Back to the Stone Age
- Dust-jacket illustration of Back to the Stone Age
- Author: Edgar Rice Burroughs
- Illustrator: John Coleman Burroughs
- Cover artist: John Coleman Burroughs
- Language: English
- Series: Pellucidar series
- Genre: adventure
- Publisher: Edgar Rice Burroughs, Inc.
- Publication date: 1937
- Publication place: United States
- Media type: Print (hardback)
- Pages: 318
- Preceded by: Tarzan at the Earth's Core
- Followed by: Land of Terror

= Back to the Stone Age =

1937 Book by Edgar Rice Burroughs

Back to the Stone Age is a novel by American writer Edgar Rice Burroughs, the fifth in his series set in the lost world of Pellucidar. It first appeared as a six-part serial in Argosy Weekly from January 9 to February 13, 1937, under the title Seven Worlds to Conquer. It was first published in book form in hardcover by Edgar Rice Burroughs, Inc. in September, 1937 under the present title, and has been reissued a number of times since by various publishers.

==Plot summary==
The story reveals the fate of Wilhelm von Horst, the lost member of the previous book's outer world expedition to Pellucidar, which had been led by Jason Gridley and Tarzan to rescue Pellucidarian emperor David Innes from the Korsars. The action begins by recapping the incident in which Gridley, von Horst, and Tarzan's Waziri warriors, led by Muviro, are caught up in and separated by a horde of saber-toothed tigers’ cooperative hunt. Now on his own, von Horst quickly becomes lost, links up again with the Waziri by accident, and gets lost again when he foolishly goes out hunting on his own.

First paperback edition of Back to the Stone Age

In the most powerful sequence in the book, von Horst becomes prey himself when a Trodon, or a pterodactyl-like Dragon, carries him off to its nest in the crater of a dead volcano. The explorer is left poisoned and paralyzed together with other victims, all of them intended as a living larder to feed the creature's young as its eggs hatch. Von Horst passes the time by getting to know a fellow paralytic, the native warrior Dangar of Sari, a member-tribe of Innes' empire. From him, the outer worlder gradually learns the Pellucidarian language. Von Horst's clothing prevented him from receiving a full dose of venom, and he recovers from his paralysis in time to save Dangar from the next hatchling. Shooting the immature trodon, he makes a long strap from its hide, lassos the parent on its next return, and after allowing it to fly off just past the lip of the crater, shoots it in turn. After securing the free end of the strap to the still paralyzed Dangar, he uses it to climb out of the trap, pulling his companion up after him.

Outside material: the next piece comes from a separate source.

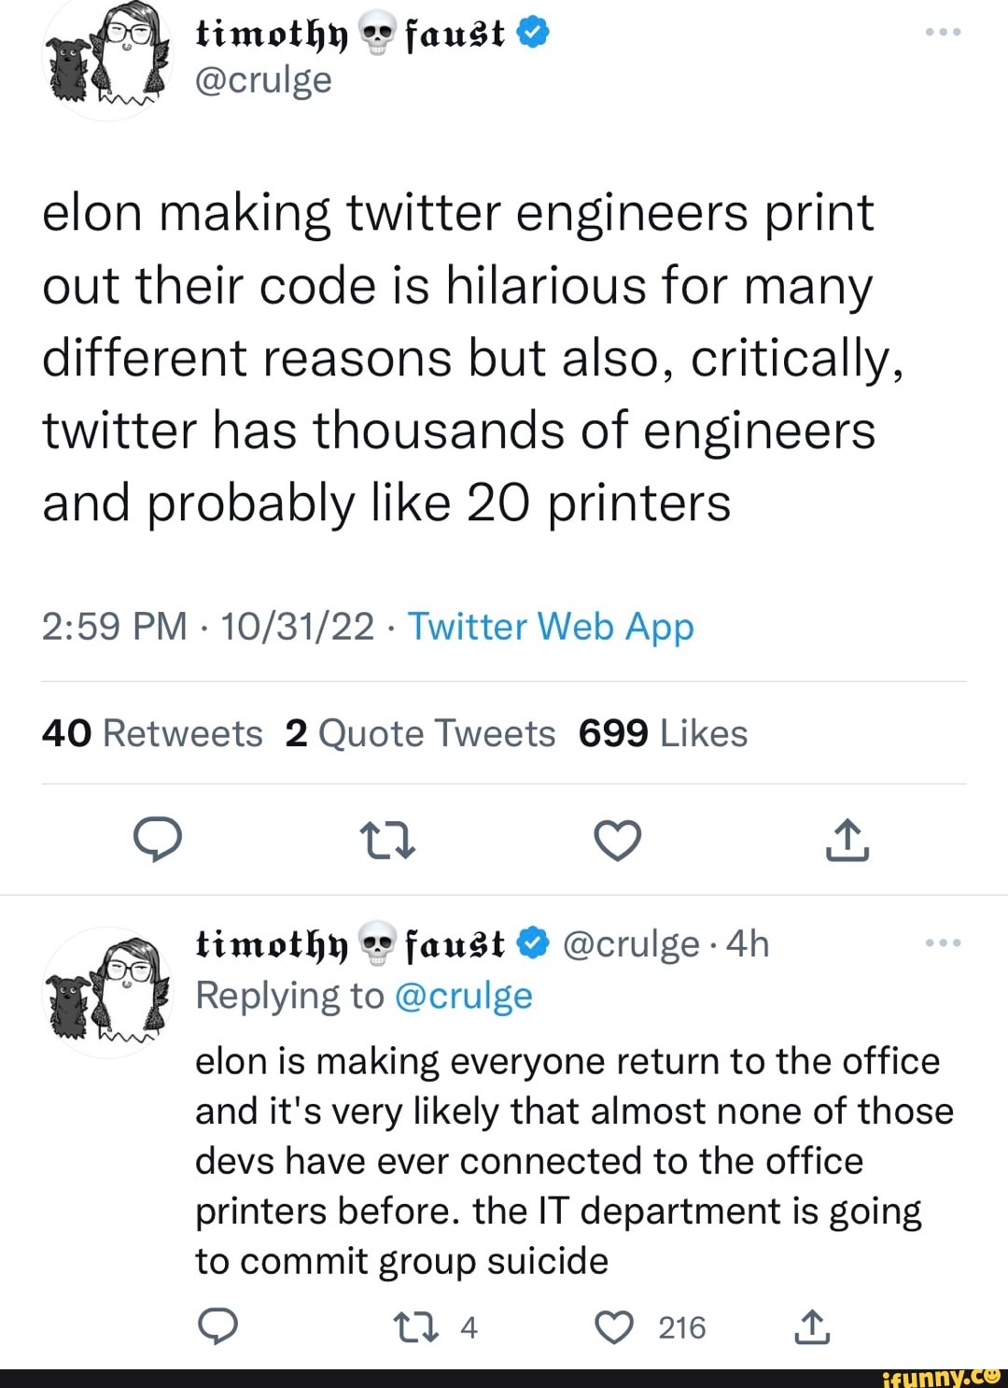The width and height of the screenshot is (1008, 1388).
Task: Open the Twitter Web App source link
Action: [x=553, y=626]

In the forest at the foot of the mountain he constructs a treehouse to serve them as a secure base while Dangar recovers.

Subsequently, von Horst rescues another native, Skruf of Basti, from a jalok (hyaenodon); Skruf is on a quest to kill a tarag (saber-toothed tiger), the head of which he needs as bride-price to secure a mate. As he knows the country, von Horst and Dangar accompany him once the latter has recovered. In due course they encounter the desired beast, from which Skruf hides in fear while his companions make the kill. Despite his cowardice Skruf takes the trophy, and the three continue on to the cliff-village of Basti. But once there he turns traitor, not only claiming the deed as his own but betraying his companions into slavery.

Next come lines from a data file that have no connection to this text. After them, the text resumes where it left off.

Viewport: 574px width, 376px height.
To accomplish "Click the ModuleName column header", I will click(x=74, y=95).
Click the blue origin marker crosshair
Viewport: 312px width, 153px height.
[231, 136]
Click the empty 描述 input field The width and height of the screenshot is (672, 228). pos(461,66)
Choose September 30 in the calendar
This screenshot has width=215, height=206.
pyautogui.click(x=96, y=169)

Von Horst and Dangar are put to work with other slaves of Basti digging new caves into the cliff. Von Horst becomes enamored of La-ja of Lo-har, a fellow captive, and in defending her touches off a general slave revolt. He leads all the slaves to freedom, whereupon they separate to return to their native tribes. Von Horst elects to accompany La-ja to Lo-har rather than continue to Sari with Dangar. The plot of the novel continues to unfold in its pattern of liberty, capture and escape, with the protagonist's goal imperceptibly altering from rejoining his outer world comrades to romance with La-ja. The feelings of the principals, while plain to the reader, are masked from their objects of affection by culturally-based misunderstanding, as is typical of Burroughs’ novels, postponing the ultimate resolution nearly to the end of the story.

The initial path of von Horst and La-ja takes them through the ill-reputed Forest of Death they encounter a juvenile zarith (Tyrannosaurus) until von Horst killed it. Within the forest are the labyrinthine caves of the Gorbuses, cannibalistic albinos who, in an eerie touch, are intimated to be murderers from the outer world, reincarnated in Pellucidar and consigned to this place as punishment. This is Burroughs’ sole nod toward the notion that his interior world might relate in any way to the concept of a subterranean hell. Falling prey to the Gorbuses, von Horst and La-ja are soon joined as captives by the Bastians Skruf and Frug, who have been trailing them. The four set aside their differences to effect their escape, but afterwards the Bastians betray the others’ trust, kidnapping La-ja.

Von Horst pursues the kidnappers, incidentally coming to the aid of a tandor (Woolly Mammoth) wounded by sharp stakes of bamboo, which, Androcles-like, he removes. He overtakes his quarry, but before matters can be settled, he and Frug are taken by the Mammoth Men, a native tribe utilizing mammoths as mounts; Skruf and La-ja elude the interlopers. Boarded on the family of a tribal warrior, von Horst once again commences plotting to escape, aided by dissatisfied locals, whose support he enlists, and the friendship of Thorek, a member of the tribe who had shared his earlier captivity in Basti. His opportunity comes when he and other prisoners are pitted against each other, sabertooths, and mammoths in a gladiatorial-like contest. One of the mammoths proves to be Old White, the beast he had aided previously; joining forces, they survive the melee and make a successful break for freedom.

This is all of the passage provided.